== Segment start ==

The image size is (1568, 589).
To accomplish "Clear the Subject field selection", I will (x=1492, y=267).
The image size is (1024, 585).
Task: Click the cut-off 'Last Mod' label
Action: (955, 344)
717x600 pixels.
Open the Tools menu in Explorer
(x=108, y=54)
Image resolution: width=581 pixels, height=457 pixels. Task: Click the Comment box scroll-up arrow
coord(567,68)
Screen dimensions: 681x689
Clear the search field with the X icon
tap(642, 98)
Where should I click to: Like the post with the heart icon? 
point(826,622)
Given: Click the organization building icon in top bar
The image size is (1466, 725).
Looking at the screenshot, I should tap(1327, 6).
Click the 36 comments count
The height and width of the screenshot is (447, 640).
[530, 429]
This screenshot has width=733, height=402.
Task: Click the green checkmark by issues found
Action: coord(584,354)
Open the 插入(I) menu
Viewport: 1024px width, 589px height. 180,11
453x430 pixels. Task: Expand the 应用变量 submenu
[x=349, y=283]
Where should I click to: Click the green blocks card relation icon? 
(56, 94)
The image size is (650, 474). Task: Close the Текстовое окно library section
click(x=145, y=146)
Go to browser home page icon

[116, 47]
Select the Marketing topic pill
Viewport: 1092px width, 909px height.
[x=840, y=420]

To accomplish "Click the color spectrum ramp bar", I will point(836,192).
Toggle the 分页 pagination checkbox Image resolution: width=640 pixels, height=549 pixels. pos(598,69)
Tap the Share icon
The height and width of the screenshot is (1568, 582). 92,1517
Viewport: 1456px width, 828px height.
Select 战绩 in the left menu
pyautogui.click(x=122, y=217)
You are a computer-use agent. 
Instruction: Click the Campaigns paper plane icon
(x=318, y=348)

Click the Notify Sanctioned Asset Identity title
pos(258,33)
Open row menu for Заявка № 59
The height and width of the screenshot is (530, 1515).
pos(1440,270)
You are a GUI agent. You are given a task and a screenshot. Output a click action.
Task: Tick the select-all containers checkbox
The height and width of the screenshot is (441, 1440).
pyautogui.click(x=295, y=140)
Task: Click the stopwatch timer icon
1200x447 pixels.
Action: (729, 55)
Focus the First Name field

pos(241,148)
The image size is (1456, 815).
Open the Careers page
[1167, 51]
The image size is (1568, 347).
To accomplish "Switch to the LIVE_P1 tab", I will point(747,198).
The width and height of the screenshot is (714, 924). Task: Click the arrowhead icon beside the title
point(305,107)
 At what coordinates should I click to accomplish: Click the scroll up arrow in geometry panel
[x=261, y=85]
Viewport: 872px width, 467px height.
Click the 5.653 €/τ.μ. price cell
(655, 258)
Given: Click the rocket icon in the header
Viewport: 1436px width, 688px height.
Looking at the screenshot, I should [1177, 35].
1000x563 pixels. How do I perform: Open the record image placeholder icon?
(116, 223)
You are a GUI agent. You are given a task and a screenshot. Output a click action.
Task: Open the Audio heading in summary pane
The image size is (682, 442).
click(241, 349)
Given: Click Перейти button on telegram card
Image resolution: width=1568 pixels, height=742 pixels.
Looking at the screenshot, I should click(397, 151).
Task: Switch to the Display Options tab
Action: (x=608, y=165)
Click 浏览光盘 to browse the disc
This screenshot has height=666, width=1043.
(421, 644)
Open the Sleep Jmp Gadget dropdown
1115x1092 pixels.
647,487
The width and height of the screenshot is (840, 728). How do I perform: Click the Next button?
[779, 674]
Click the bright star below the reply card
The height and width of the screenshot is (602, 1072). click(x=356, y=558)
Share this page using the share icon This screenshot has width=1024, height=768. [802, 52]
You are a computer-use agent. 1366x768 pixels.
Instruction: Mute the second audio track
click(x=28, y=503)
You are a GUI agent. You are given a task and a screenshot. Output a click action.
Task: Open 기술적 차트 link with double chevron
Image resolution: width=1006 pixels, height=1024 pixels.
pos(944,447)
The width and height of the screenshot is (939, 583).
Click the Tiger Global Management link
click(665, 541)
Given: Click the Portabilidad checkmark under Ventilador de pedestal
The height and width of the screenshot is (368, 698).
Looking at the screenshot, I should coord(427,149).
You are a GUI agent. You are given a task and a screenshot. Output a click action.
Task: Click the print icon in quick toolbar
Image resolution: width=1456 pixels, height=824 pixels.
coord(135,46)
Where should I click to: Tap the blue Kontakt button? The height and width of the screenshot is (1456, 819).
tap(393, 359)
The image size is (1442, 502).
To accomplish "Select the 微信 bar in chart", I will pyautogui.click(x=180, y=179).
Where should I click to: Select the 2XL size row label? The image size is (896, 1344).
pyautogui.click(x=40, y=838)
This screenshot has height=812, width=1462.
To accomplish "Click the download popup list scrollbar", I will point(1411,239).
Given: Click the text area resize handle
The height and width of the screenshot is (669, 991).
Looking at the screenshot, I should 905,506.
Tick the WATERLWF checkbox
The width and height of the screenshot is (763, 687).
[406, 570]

== Segment end ==

• _Exercise_:
Nothing in the entries may be left out; each line is to be output exactly.

• _Written reply_:
The image size is (1568, 589).
To accomplish "Clear the Subject field selection", I will (x=1492, y=267).
The image size is (1024, 585).
Task: Click the cut-off 'Last Mod' label
Action: (955, 344)
717x600 pixels.
Open the Tools menu in Explorer
(x=108, y=54)
Image resolution: width=581 pixels, height=457 pixels. Task: Click the Comment box scroll-up arrow
coord(567,68)
Screen dimensions: 681x689
Clear the search field with the X icon
tap(642, 98)
Where should I click to: Like the post with the heart icon? 
point(826,622)
Given: Click the organization building icon in top bar
The image size is (1466, 725).
Looking at the screenshot, I should tap(1327, 6).
Click the 36 comments count
The height and width of the screenshot is (447, 640).
[530, 429]
This screenshot has width=733, height=402.
Task: Click the green checkmark by issues found
Action: coord(584,354)
Open the 插入(I) menu
Viewport: 1024px width, 589px height. 180,11
453x430 pixels. Task: Expand the 应用变量 submenu
[x=349, y=283]
Where should I click to: Click the green blocks card relation icon? 
(56, 94)
The image size is (650, 474). Task: Close the Текстовое окно library section
click(x=145, y=146)
Go to browser home page icon

[116, 47]
Select the Marketing topic pill
Viewport: 1092px width, 909px height.
[x=840, y=420]

To accomplish "Click the color spectrum ramp bar", I will point(836,192).
Toggle the 分页 pagination checkbox Image resolution: width=640 pixels, height=549 pixels. pos(598,69)
Tap the Share icon
The height and width of the screenshot is (1568, 582). 92,1517
Viewport: 1456px width, 828px height.
Select 战绩 in the left menu
pyautogui.click(x=122, y=217)
You are a computer-use agent. 
Instruction: Click the Campaigns paper plane icon
(x=318, y=348)

Click the Notify Sanctioned Asset Identity title
pos(258,33)
Open row menu for Заявка № 59
The height and width of the screenshot is (530, 1515).
pos(1440,270)
You are a GUI agent. You are given a task and a screenshot. Output a click action.
Task: Tick the select-all containers checkbox
The height and width of the screenshot is (441, 1440).
pyautogui.click(x=295, y=140)
Task: Click the stopwatch timer icon
1200x447 pixels.
Action: (729, 55)
Focus the First Name field

pos(241,148)
The image size is (1456, 815).
Open the Careers page
[1167, 51]
The image size is (1568, 347).
To accomplish "Switch to the LIVE_P1 tab", I will point(747,198).
The width and height of the screenshot is (714, 924). Task: Click the arrowhead icon beside the title
point(305,107)
 At what coordinates should I click to accomplish: Click the scroll up arrow in geometry panel
[x=261, y=85]
Viewport: 872px width, 467px height.
Click the 5.653 €/τ.μ. price cell
(655, 258)
Given: Click the rocket icon in the header
Viewport: 1436px width, 688px height.
Looking at the screenshot, I should [1177, 35].
1000x563 pixels. How do I perform: Open the record image placeholder icon?
(116, 223)
You are a GUI agent. You are given a task and a screenshot. Output a click action.
Task: Open the Audio heading in summary pane
The image size is (682, 442).
click(241, 349)
Given: Click Перейти button on telegram card
Image resolution: width=1568 pixels, height=742 pixels.
Looking at the screenshot, I should click(397, 151).
Task: Switch to the Display Options tab
Action: (x=608, y=165)
Click 浏览光盘 to browse the disc
This screenshot has height=666, width=1043.
(421, 644)
Open the Sleep Jmp Gadget dropdown
1115x1092 pixels.
647,487
The width and height of the screenshot is (840, 728). How do I perform: Click the Next button?
[779, 674]
Click the bright star below the reply card
The height and width of the screenshot is (602, 1072). click(x=356, y=558)
Share this page using the share icon This screenshot has width=1024, height=768. [802, 52]
You are a computer-use agent. 1366x768 pixels.
Instruction: Mute the second audio track
click(x=28, y=503)
You are a GUI agent. You are given a task and a screenshot. Output a click action.
Task: Open 기술적 차트 link with double chevron
Image resolution: width=1006 pixels, height=1024 pixels.
pos(944,447)
The width and height of the screenshot is (939, 583).
Click the Tiger Global Management link
click(665, 541)
Given: Click the Portabilidad checkmark under Ventilador de pedestal
The height and width of the screenshot is (368, 698).
Looking at the screenshot, I should coord(427,149).
You are a GUI agent. You are given a task and a screenshot. Output a click action.
Task: Click the print icon in quick toolbar
Image resolution: width=1456 pixels, height=824 pixels.
coord(135,46)
Where should I click to: Tap the blue Kontakt button? The height and width of the screenshot is (1456, 819).
tap(393, 359)
The image size is (1442, 502).
To accomplish "Select the 微信 bar in chart", I will pyautogui.click(x=180, y=179).
Where should I click to: Select the 2XL size row label? The image size is (896, 1344).
pyautogui.click(x=40, y=838)
This screenshot has height=812, width=1462.
To accomplish "Click the download popup list scrollbar", I will point(1411,239).
Given: Click the text area resize handle
The height and width of the screenshot is (669, 991).
Looking at the screenshot, I should 905,506.
Tick the WATERLWF checkbox
The width and height of the screenshot is (763, 687).
[406, 570]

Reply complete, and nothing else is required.